===== Working data =====
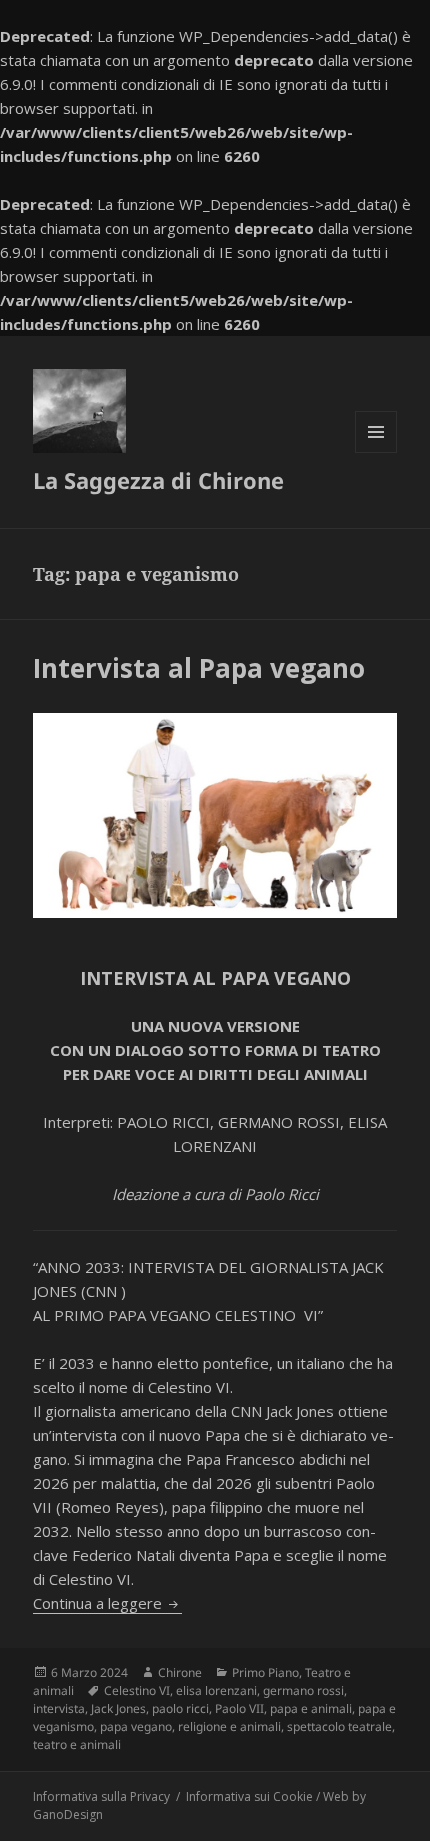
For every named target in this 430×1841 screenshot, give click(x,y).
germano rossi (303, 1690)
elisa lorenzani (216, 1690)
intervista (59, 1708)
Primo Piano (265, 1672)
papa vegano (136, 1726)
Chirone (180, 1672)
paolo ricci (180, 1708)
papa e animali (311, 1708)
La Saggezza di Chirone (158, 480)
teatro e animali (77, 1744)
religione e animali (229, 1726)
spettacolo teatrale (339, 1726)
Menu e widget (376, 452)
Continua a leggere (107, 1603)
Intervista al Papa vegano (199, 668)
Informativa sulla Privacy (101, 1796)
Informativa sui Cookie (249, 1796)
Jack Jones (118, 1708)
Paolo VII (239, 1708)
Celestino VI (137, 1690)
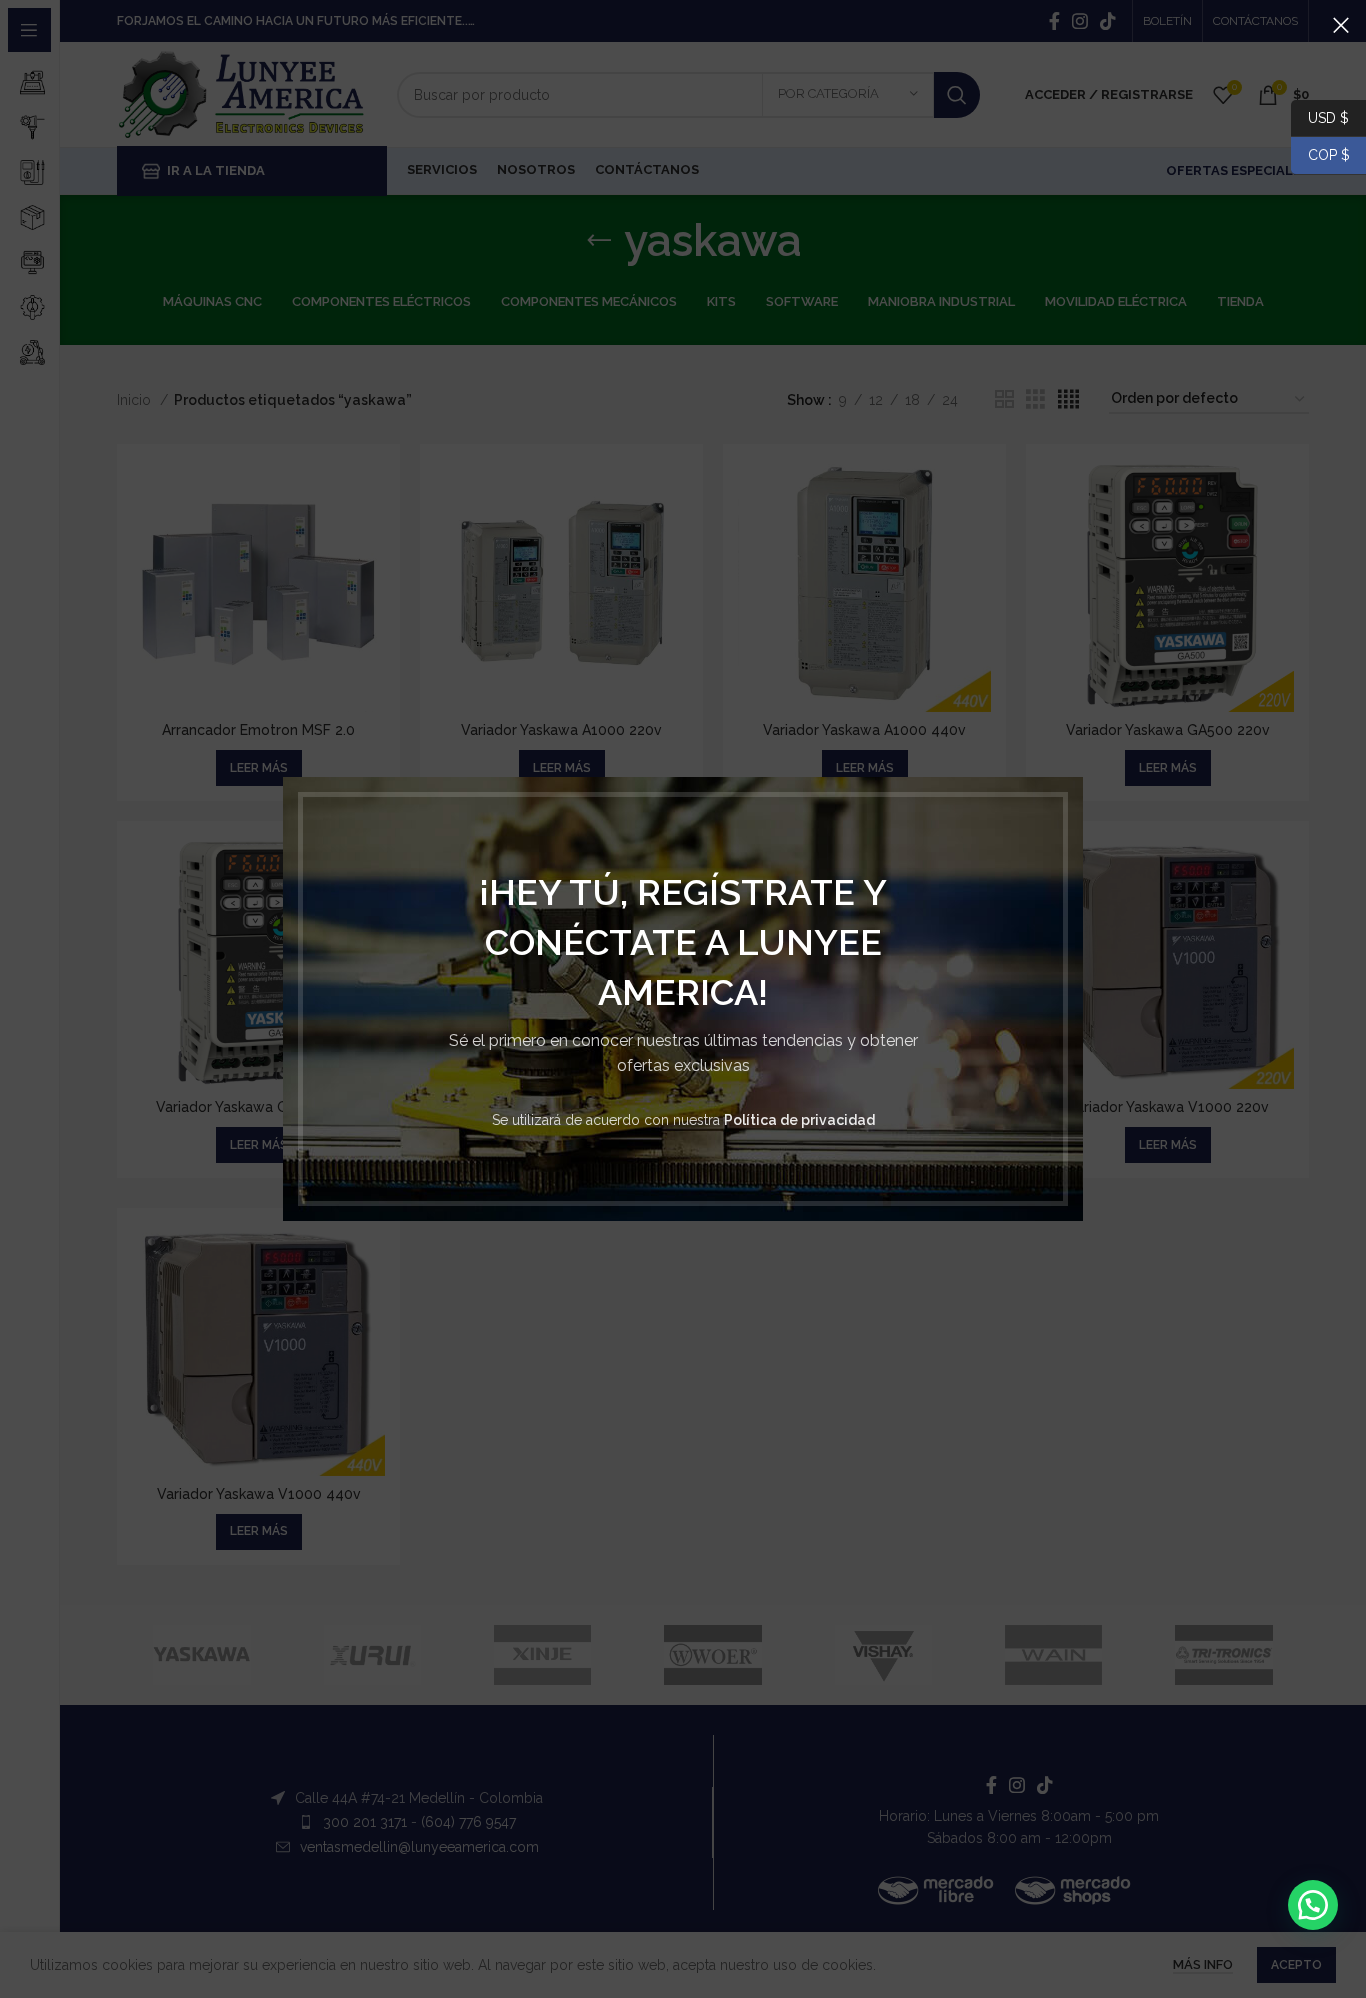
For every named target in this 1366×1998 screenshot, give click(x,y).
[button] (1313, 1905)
=====
===== Working data =====
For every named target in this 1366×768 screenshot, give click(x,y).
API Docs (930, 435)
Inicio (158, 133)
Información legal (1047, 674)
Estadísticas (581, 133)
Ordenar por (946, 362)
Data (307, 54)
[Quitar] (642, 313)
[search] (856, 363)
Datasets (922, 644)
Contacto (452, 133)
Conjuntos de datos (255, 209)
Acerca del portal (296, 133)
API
=====
> The task:
Each line of the records that holds the word "target" should be copied out.

> Result of the exercise:
For every named target in this 430×1841 screenshot, give click(x,y).
For every named target in this 1366×1998 screenshot, give click(x,y).
For every named target in this 1366×768 screenshot, give click(x,y).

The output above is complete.